Saved entries:
-=-=-=-=-

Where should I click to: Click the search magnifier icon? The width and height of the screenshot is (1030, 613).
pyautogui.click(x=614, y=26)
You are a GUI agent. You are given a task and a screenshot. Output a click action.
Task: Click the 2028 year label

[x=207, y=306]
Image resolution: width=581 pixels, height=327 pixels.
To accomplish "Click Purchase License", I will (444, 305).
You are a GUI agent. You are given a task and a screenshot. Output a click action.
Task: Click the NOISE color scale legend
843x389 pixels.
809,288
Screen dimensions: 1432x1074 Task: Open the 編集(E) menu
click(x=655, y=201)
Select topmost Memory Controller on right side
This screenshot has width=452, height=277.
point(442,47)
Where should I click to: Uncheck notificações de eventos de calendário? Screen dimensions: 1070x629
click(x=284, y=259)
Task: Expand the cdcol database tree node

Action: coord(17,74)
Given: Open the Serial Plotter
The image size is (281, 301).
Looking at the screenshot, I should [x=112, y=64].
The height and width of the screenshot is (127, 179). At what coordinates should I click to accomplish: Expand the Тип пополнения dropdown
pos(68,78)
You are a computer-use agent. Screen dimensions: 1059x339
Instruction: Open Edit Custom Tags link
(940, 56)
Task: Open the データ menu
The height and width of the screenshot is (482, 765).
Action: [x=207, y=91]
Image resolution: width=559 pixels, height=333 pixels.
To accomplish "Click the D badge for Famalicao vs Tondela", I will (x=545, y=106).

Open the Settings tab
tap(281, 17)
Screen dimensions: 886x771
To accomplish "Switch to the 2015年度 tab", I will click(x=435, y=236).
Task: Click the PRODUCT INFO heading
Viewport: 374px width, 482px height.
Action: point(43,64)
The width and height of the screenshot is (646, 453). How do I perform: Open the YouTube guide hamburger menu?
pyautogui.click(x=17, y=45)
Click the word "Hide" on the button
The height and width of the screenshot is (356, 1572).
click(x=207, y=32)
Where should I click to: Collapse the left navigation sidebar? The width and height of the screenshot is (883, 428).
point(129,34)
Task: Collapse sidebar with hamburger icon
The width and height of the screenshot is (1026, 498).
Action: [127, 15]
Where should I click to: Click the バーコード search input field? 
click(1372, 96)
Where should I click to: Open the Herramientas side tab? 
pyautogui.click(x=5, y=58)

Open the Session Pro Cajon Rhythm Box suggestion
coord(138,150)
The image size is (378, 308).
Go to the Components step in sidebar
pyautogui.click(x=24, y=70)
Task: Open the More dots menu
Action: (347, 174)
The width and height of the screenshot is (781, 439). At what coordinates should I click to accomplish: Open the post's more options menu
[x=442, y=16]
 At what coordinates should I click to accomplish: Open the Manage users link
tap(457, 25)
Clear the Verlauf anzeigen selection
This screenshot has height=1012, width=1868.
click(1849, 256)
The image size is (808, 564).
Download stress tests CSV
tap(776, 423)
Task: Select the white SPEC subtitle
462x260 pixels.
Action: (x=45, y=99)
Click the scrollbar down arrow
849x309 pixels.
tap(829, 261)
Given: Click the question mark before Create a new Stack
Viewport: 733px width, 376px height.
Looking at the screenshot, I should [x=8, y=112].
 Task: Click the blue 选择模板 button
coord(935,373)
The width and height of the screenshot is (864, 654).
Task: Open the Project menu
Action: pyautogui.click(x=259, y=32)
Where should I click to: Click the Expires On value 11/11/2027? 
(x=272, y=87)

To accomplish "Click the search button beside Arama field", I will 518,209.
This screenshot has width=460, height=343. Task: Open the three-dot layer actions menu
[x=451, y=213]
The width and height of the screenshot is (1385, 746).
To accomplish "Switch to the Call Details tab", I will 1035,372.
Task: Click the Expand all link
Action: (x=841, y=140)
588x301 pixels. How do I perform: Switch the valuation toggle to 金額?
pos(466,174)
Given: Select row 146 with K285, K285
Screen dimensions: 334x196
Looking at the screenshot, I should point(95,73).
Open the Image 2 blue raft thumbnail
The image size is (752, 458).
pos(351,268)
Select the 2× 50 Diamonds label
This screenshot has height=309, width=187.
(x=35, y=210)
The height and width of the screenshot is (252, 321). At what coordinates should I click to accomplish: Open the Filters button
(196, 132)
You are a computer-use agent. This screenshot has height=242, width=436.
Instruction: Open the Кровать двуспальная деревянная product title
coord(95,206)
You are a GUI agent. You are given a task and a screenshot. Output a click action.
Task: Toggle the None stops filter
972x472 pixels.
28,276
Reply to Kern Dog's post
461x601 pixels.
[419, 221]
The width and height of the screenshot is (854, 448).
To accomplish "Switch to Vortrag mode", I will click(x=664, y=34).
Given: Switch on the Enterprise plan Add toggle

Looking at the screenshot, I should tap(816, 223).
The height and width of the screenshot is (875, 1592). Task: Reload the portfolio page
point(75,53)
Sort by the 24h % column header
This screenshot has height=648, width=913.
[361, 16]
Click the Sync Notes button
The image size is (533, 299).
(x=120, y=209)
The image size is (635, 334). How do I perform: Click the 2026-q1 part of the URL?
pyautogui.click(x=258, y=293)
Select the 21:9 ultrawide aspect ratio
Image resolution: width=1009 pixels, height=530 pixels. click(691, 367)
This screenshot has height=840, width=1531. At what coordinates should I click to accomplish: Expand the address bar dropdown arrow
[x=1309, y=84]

-=-=-=-=-

=== WORK ORDER ===
Only the lines from the one with "The width and height of the screenshot is (1385, 746)." through the last line above should be restated, word for word.

=== COMPLETED EXERCISE ===
The width and height of the screenshot is (1385, 746).
To accomplish "Switch to the Call Details tab", I will 1035,372.
Task: Click the Expand all link
Action: (x=841, y=140)
588x301 pixels. How do I perform: Switch the valuation toggle to 金額?
pos(466,174)
Given: Select row 146 with K285, K285
Screen dimensions: 334x196
Looking at the screenshot, I should point(95,73).
Open the Image 2 blue raft thumbnail
The image size is (752, 458).
pos(351,268)
Select the 2× 50 Diamonds label
This screenshot has height=309, width=187.
(x=35, y=210)
The height and width of the screenshot is (252, 321). At what coordinates should I click to accomplish: Open the Filters button
(196, 132)
You are a computer-use agent. This screenshot has height=242, width=436.
Instruction: Open the Кровать двуспальная деревянная product title
coord(95,206)
You are a GUI agent. You are given a task and a screenshot. Output a click action.
Task: Toggle the None stops filter
972x472 pixels.
28,276
Reply to Kern Dog's post
461x601 pixels.
[419, 221]
The width and height of the screenshot is (854, 448).
To accomplish "Switch to Vortrag mode", I will click(x=664, y=34).
Given: Switch on the Enterprise plan Add toggle

Looking at the screenshot, I should tap(816, 223).
The height and width of the screenshot is (875, 1592). Task: Reload the portfolio page
point(75,53)
Sort by the 24h % column header
This screenshot has height=648, width=913.
[361, 16]
Click the Sync Notes button
The image size is (533, 299).
(x=120, y=209)
The image size is (635, 334). How do I perform: Click the 2026-q1 part of the URL?
pyautogui.click(x=258, y=293)
Select the 21:9 ultrawide aspect ratio
Image resolution: width=1009 pixels, height=530 pixels. click(691, 367)
This screenshot has height=840, width=1531. At what coordinates should I click to accomplish: Expand the address bar dropdown arrow
[x=1309, y=84]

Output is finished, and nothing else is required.